Dear Reader,
I may have mentioned to you that I’ve written more in the last three months than I’ve written my entire life. Most of it is for my work, and the rest is the writing I do for myself and what I share here. I think about my lifelong, very obvious fascination with words. It’s as though I can spend a lifetime just pressing my ear against words and hear what they say or even better, feel their message with each beat of my heart. I knew I liked reading. I knew I liked to write and yet, I didn’t make any connection between words, and what I wanted to do with my life. It was right in front of me and yet, perhaps just by its very ubiquity, it was invisible to me. Or maybe it was just that I was young and did not realize the significance of a love that was right in front of me. In any case, I lost it and found it again, and that has been the source of so much joy. And so, I’ve been thinking about clues, signs, and symbols. I’m always fascinated with this topic. I think we all are. Sometimes we anxiously look for them as a sign of reassurance from an otherwise inscrutable universe, and at other times, the universe (or something within us?) is apparently sending what might be clues and we are oblivious!

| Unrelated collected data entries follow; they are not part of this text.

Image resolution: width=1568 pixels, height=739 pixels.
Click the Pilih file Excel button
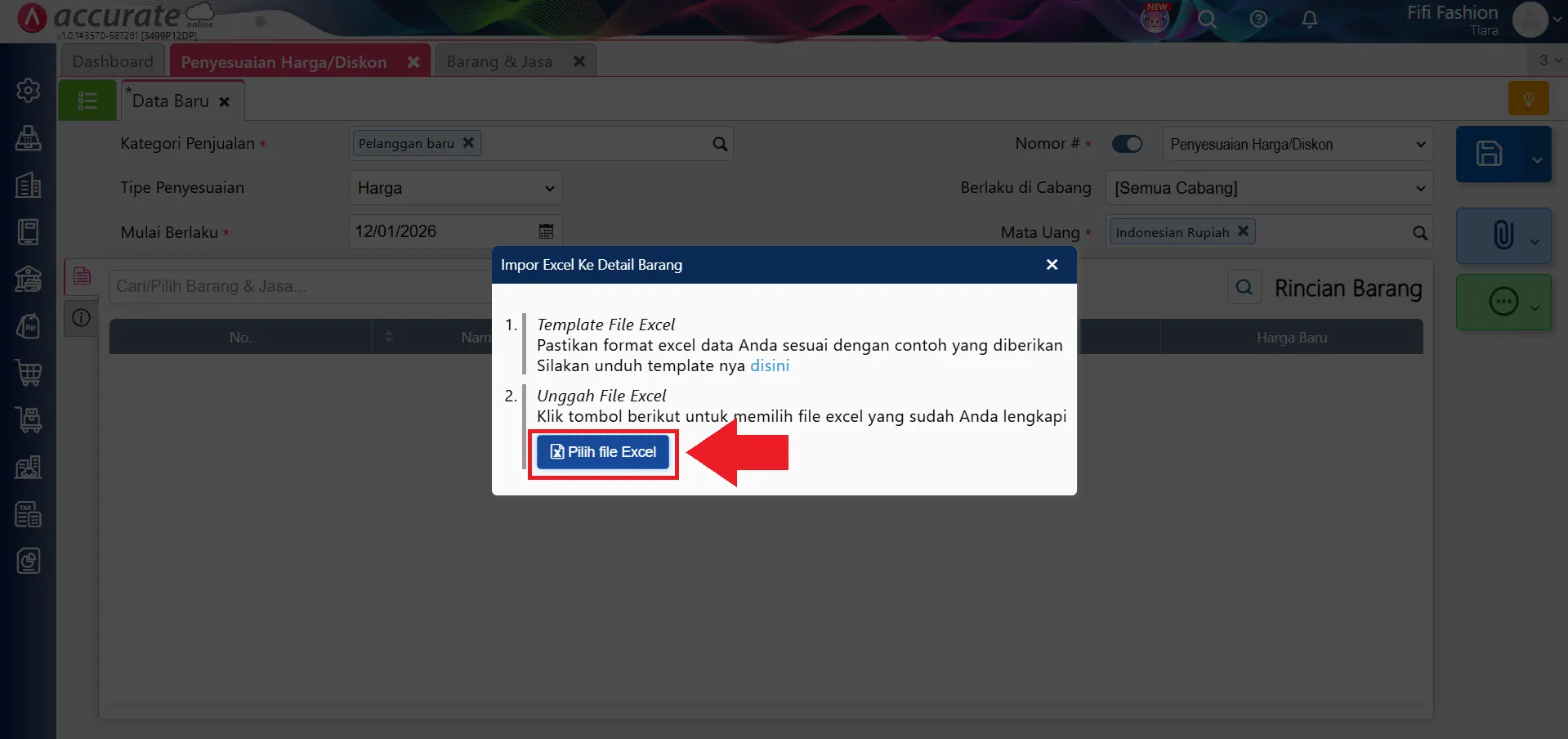[x=603, y=452]
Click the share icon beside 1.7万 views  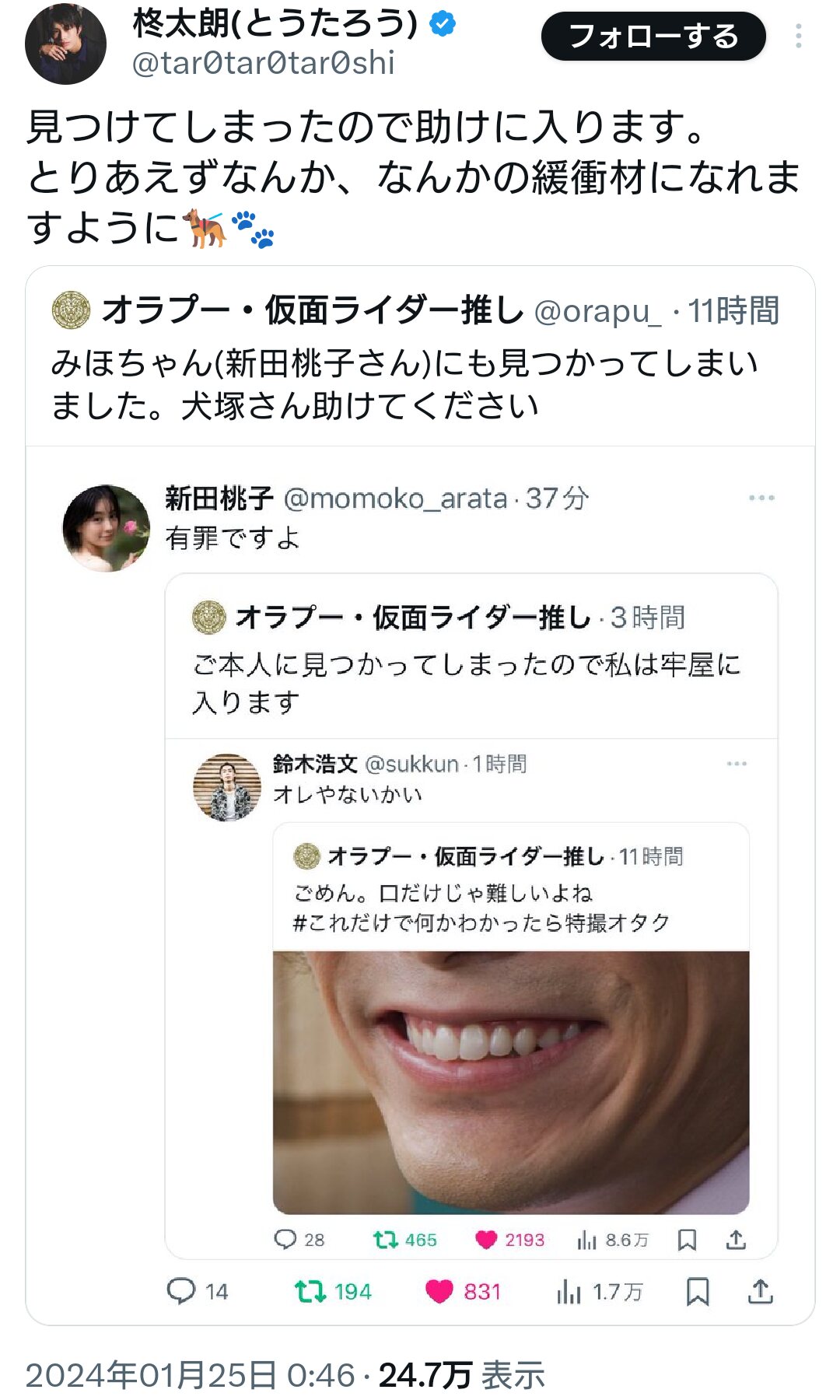(760, 1292)
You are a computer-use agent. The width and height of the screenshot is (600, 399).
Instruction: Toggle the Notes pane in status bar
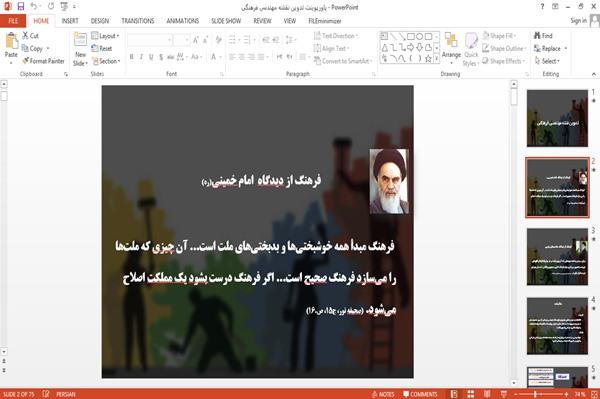click(x=383, y=394)
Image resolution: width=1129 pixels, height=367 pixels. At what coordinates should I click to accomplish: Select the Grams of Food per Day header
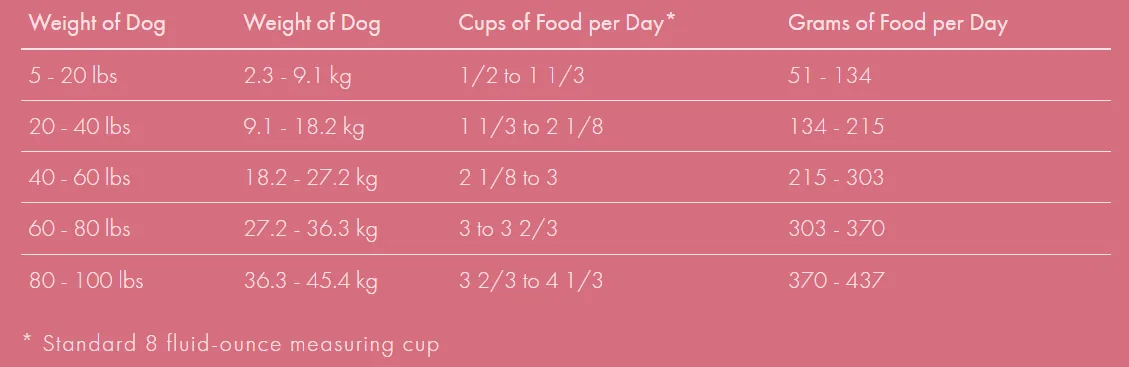tap(898, 23)
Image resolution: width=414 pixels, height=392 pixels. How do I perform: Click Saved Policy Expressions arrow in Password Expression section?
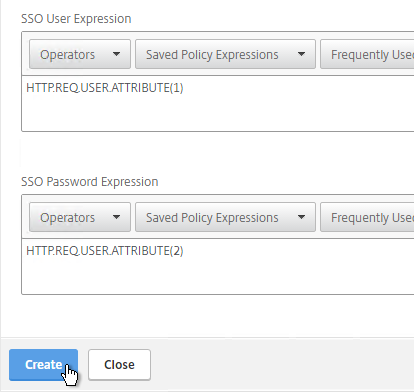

In his book, The Symbolic Quest, Basic Concepts of Analytical Psychology, Edward C. Whitmont writes about Jungian depth psychology and the individuation journey, and he talks about the importance of symbols and symbolic life. He gives the example of a woman who collects objects that are shaped like butterflies. She is fascinated by them. Whitmont suggests that she may want to look at this fascination and explore the reason for her interest. Is it because something within her wants to leave the cocoon behind and develop into a butterfly? Sure, she may just like butterflies and butterfly-shaped objects, but it’s worth exploring if it is an inner call for some growth.
I had an experience where for a period of nearly two years, I was fascinated by circles. I spotted them everywhere. I remember being totally gripped by this painting by Gustave Caillebotte that I came across on one of those internet rabbit-hole searches. It’s called The Yerres, Rain. The colors are gorgeous, but look at those circles!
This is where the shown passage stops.